Risk/Crisis Communication
There wasn’t much discussion about ethics in chapter five. While social, organizational, and personal ethics distinct, they are all interrelated. Organizational ethics is meant to set standards of professional behavior. It behooves communications professionals to be familiar with requirements of their professional codes of ethics, in addition to others which may apply to them, e.g. public relations practitioners working in the financial sector must pay attention to the Sarbanes-Oxley Act and comply with its standards of financial reporting and gift-giving.
I agree with the exceptions to the use of persuasion during risk communication made on page 90 of L&M. Just like risk communication, public relations frowns on the use of persuasion, one-way asymmetrical communications model, by practitioners. In the excellence study, J. Grunig, (1993) indicates that two-way symmetrical communication should be the ideal communication model used by public relations practitioners to achieve excellence. This model is alluded to on page 89 when the authors indicate that “[a]s with many of the ethical questions faced by communicators, the issue is to balance the needs of the organization with those of the audience.”
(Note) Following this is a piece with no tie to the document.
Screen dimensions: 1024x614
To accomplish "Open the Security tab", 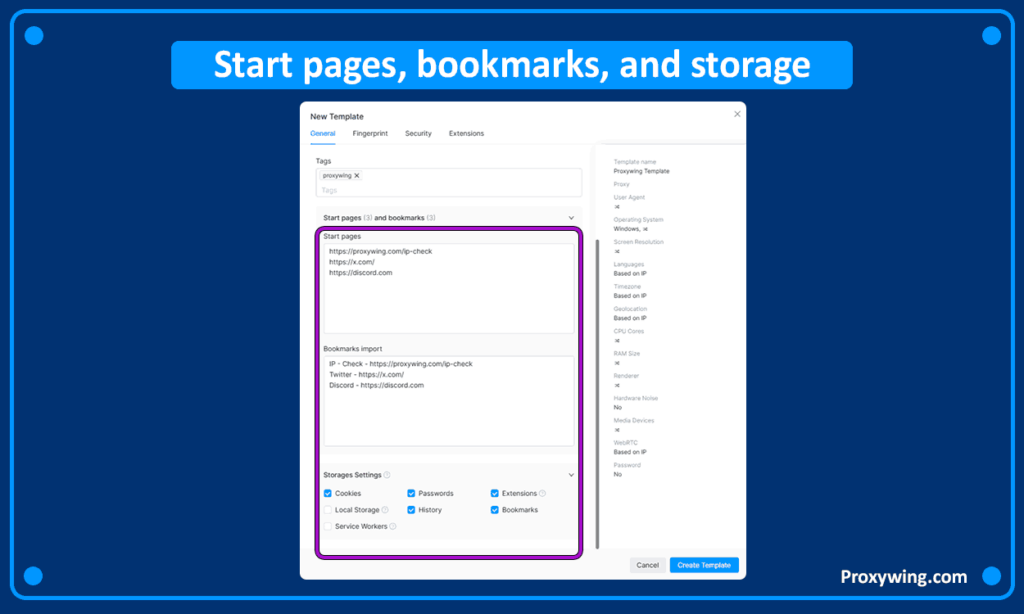I will 418,133.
The authors’ indication of the sociopolitical effects on ethics is similar to situational ethics theory developed by Joseph Fletcher. Situational theory states that “the morality of an act is a function of the state of the system at the time it is performed. That is, situationism was the claim that it is the actual physical, geographical, ecological and infrastructural state one is in, that determines one's actions or range of actions,” as long as an act is justifiable to the actor then he/she has acted ethically. According to this view, ethics is subjective interpretation based on the perception of the rightness of ones actions. And what have we learnt about perception? It is reality.